Can the church be trusted with the gospel? Will its preachers be faithful men? This is more than just a question of sound doctrine, it is also very much a question of sound practice. Where does our confidence really lie? Will we risk our all on God's word that he has promised will not return to him void but will accomplish all that he desires?
I cannot help but observe the similarity between the practical denial of the sufficiency of Scripture (the grand narrative proclaimed by the gospel) in our day and in the medieval church. "But may not images be permitted in the churches as teaching aids for the unlearned?" the Heidelberg Catechism asks. "No, we should not try to be wiser than God. He wants his people instructed by the living preaching of his word" (Q. 98).
Contrast this "swim against the tide" attitude with the following thoroughly unheroic fatalism from another pastor: "Evangelical churches have thrived on careful exposition of the Scriptures, and lengthy sermons. But we are approaching the place where there is no intellectual content left in the sermon. So we will be driven to the power of liturgy and the communication of the gospel through the arts."
Why answer a dearth of intellectual content in the sermons by turning to golden calves?
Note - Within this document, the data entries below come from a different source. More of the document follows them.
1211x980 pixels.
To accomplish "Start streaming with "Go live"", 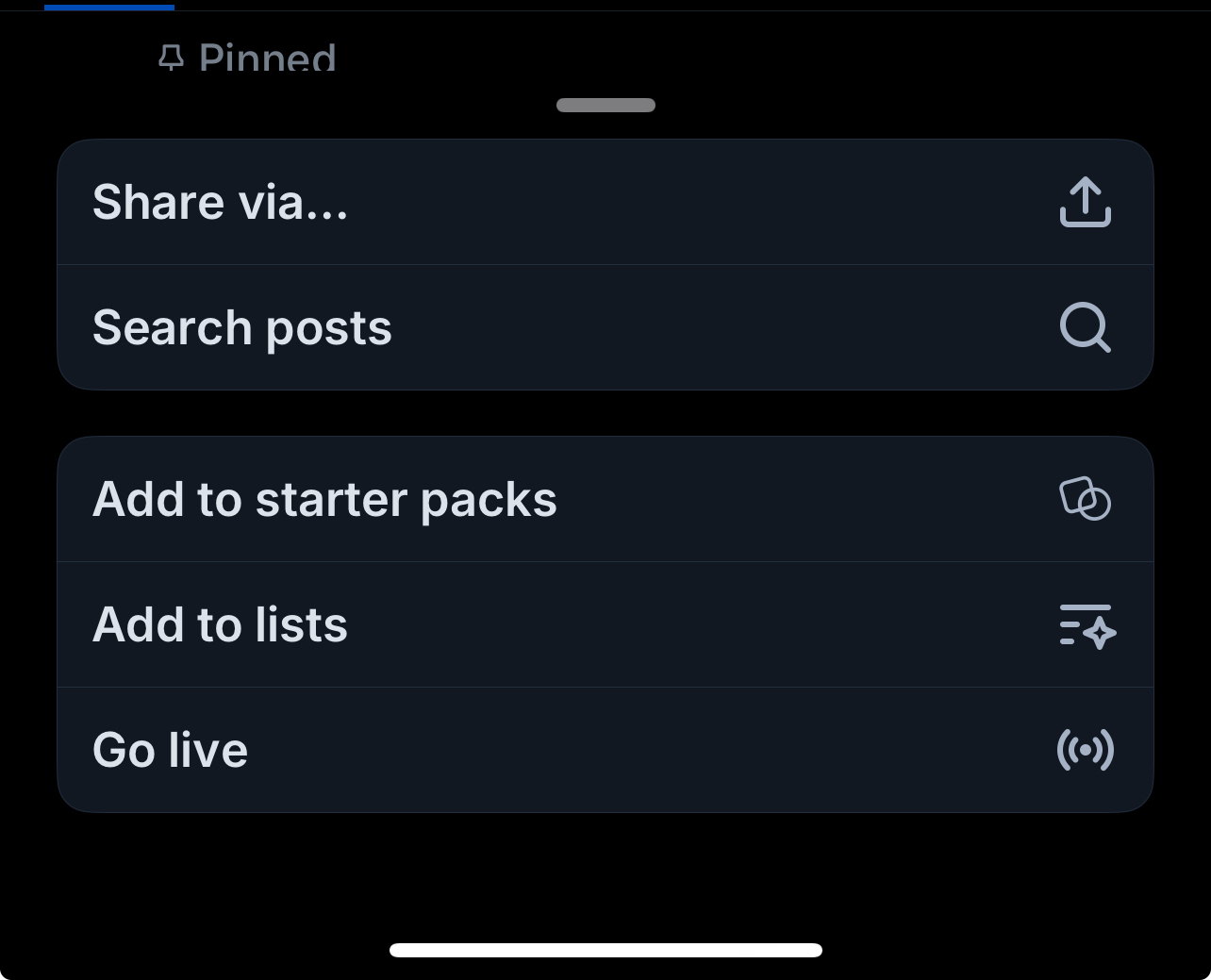I will [x=171, y=750].
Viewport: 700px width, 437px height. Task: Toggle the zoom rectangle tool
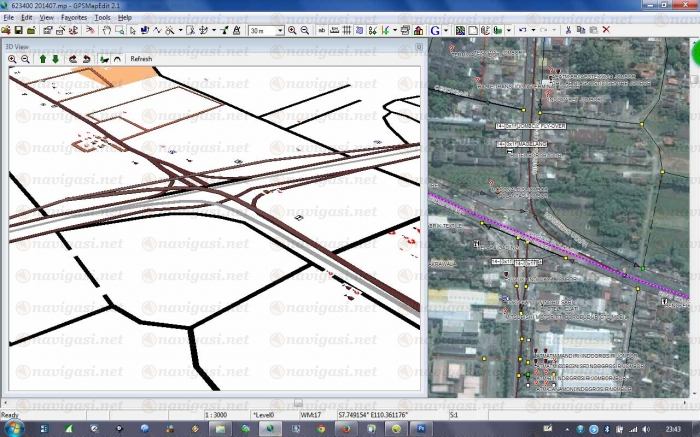tap(120, 30)
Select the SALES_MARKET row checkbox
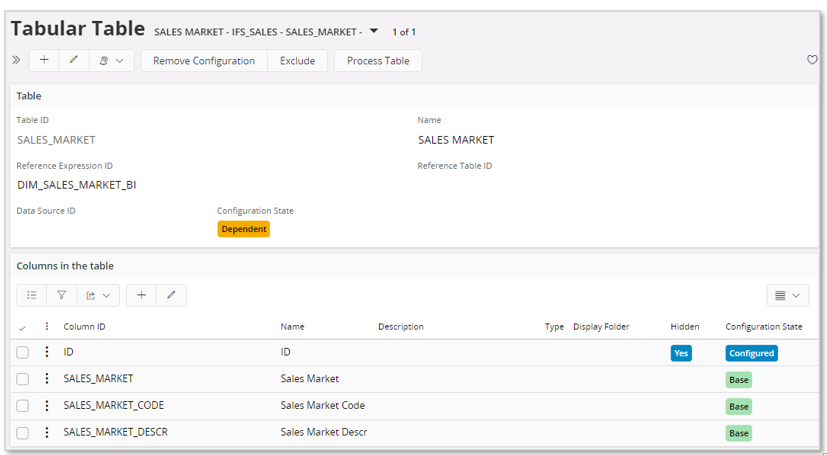This screenshot has width=827, height=455. point(23,379)
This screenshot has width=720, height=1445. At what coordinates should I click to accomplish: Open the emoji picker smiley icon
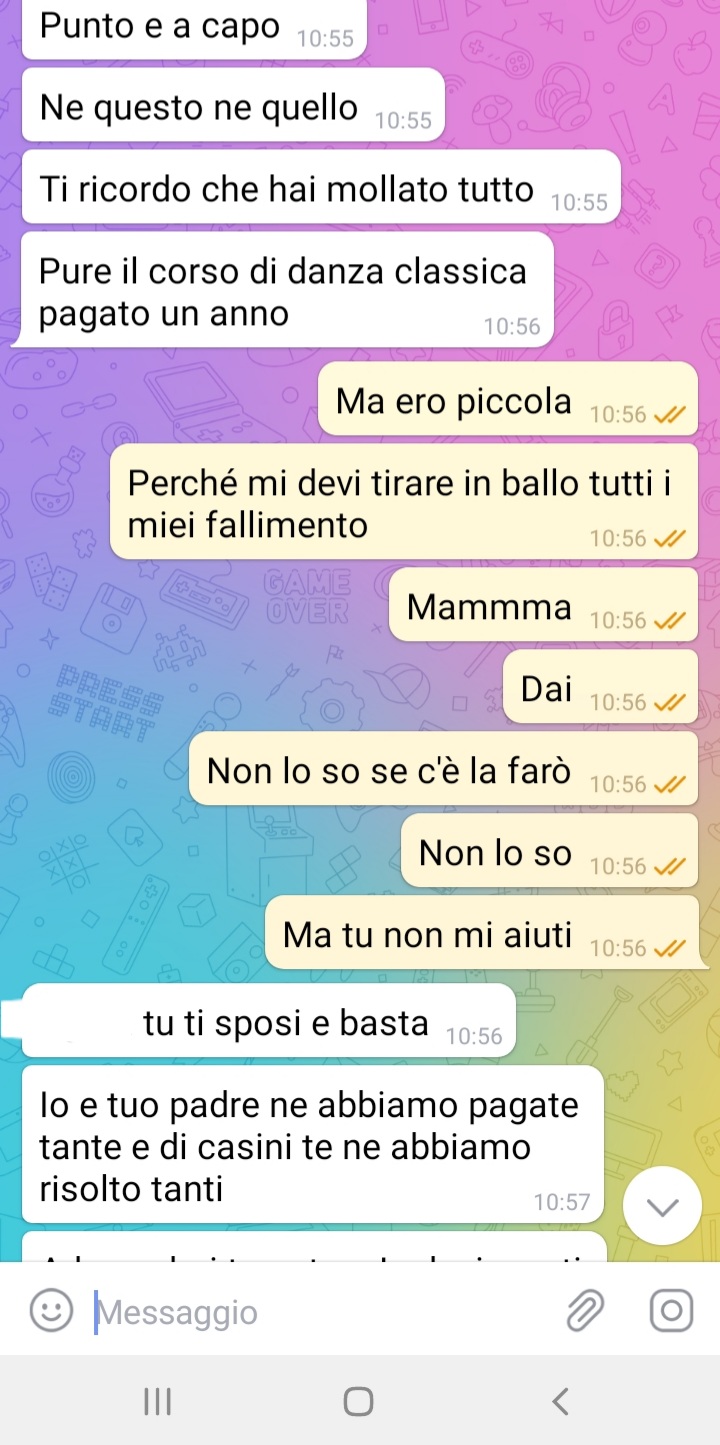51,1311
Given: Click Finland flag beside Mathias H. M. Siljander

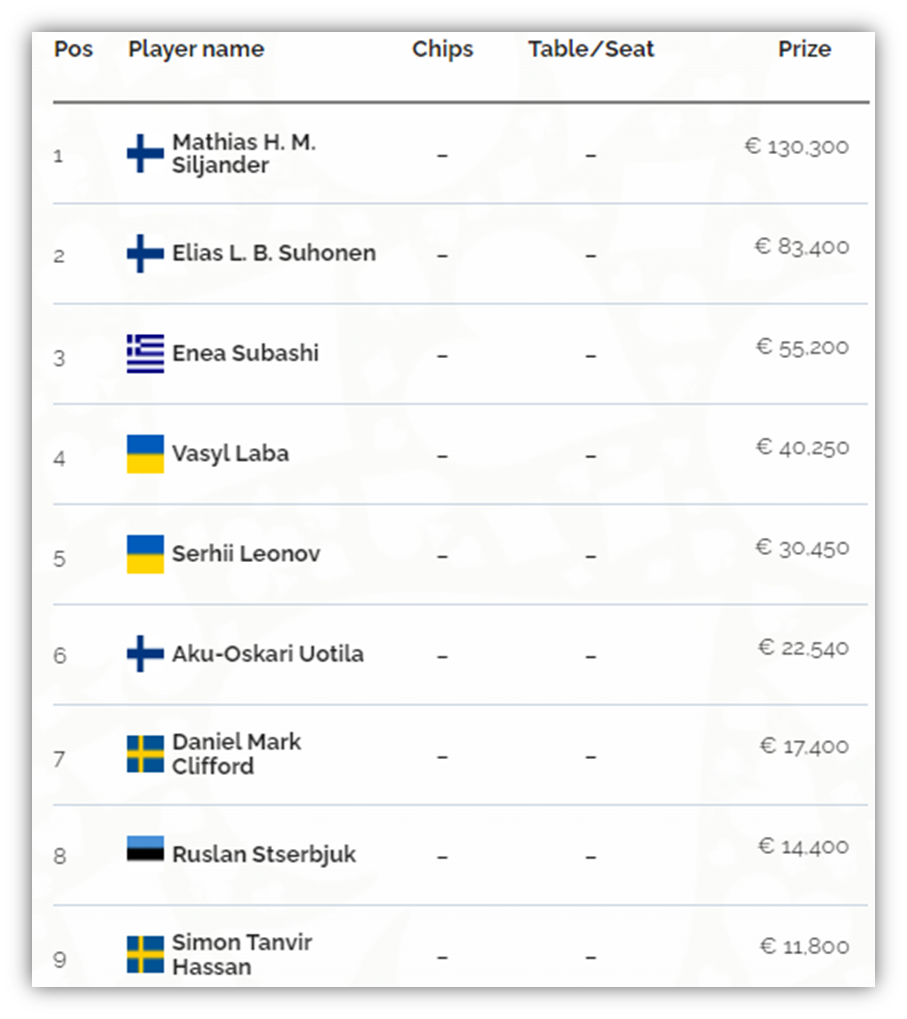Looking at the screenshot, I should point(146,153).
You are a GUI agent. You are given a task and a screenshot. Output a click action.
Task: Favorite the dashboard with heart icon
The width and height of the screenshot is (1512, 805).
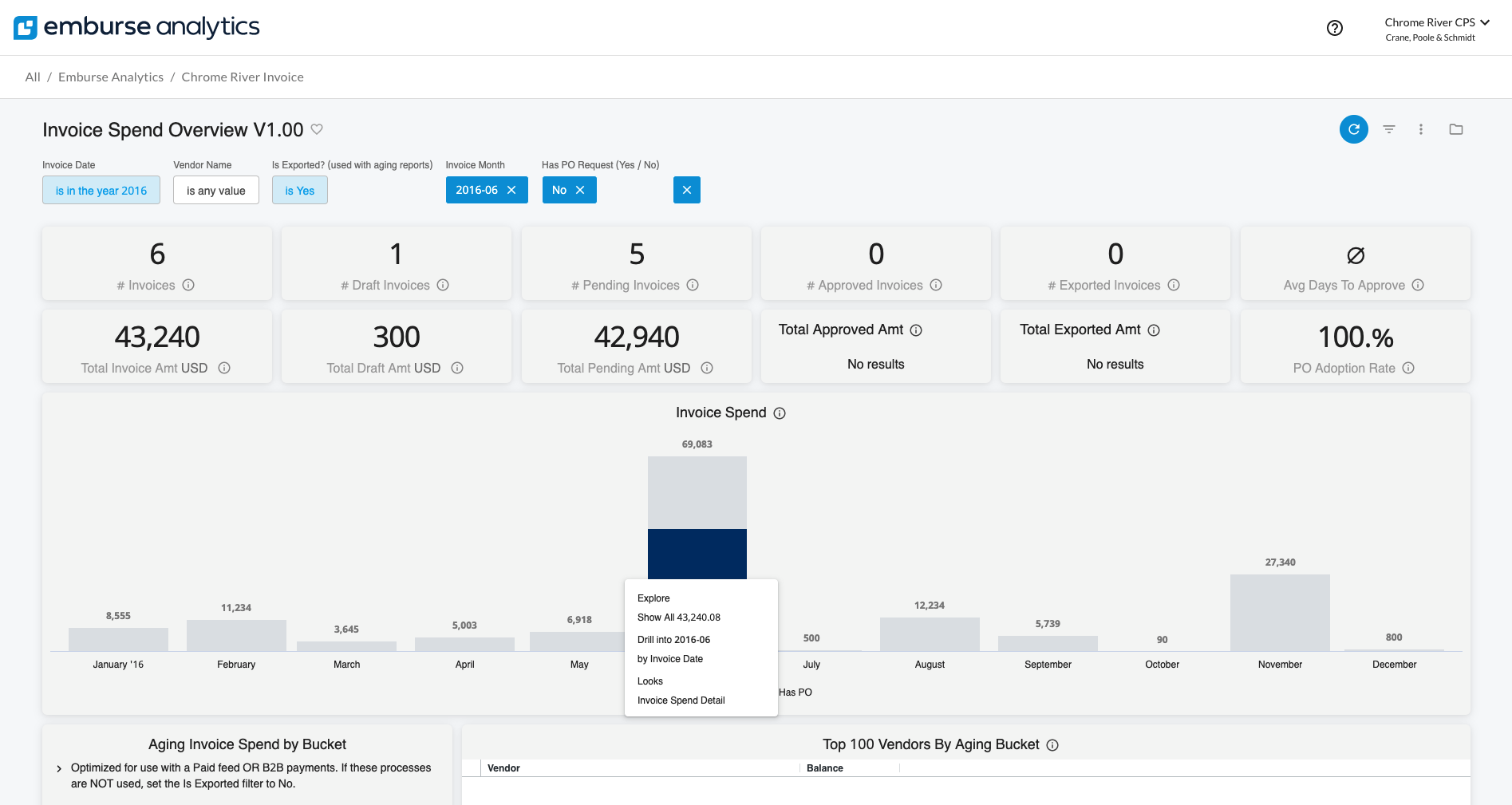[x=317, y=129]
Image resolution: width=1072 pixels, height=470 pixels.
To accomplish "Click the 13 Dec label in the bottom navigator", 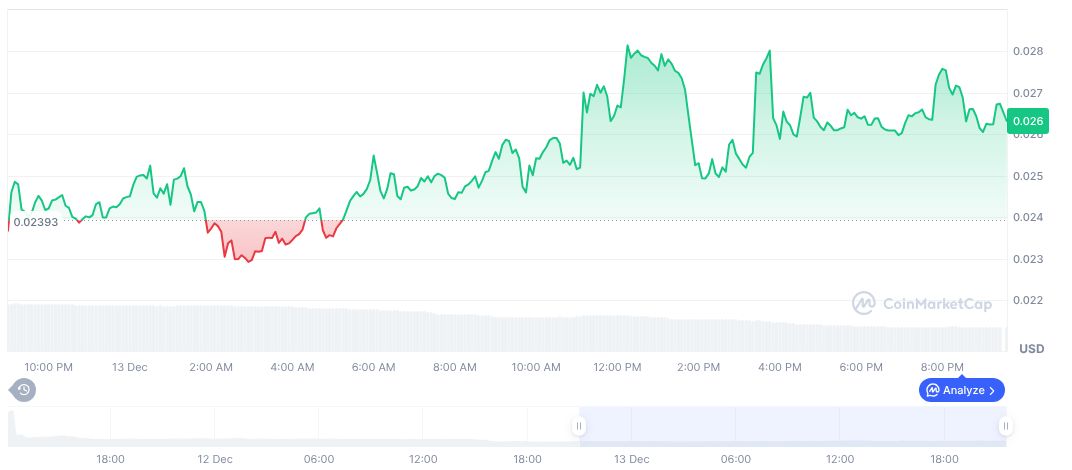I will point(631,459).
Is this really an inexorable, ineluctable destiny? Why not answer the problem of shallow sermons by suggesting substantive ones? Is this all we can expect from today's preachers, so we had just better find a different medium?
The power of liturgy is itself none other than the power of the word as it cascades from the pulpit into everything else, from the call to worship to the benediction. If liturgy possesses its own independent power and the arts may now be our only hope in reaching an idolatrous culture, one wonders whether evangelism and outreach have become euphemisms for apostasy.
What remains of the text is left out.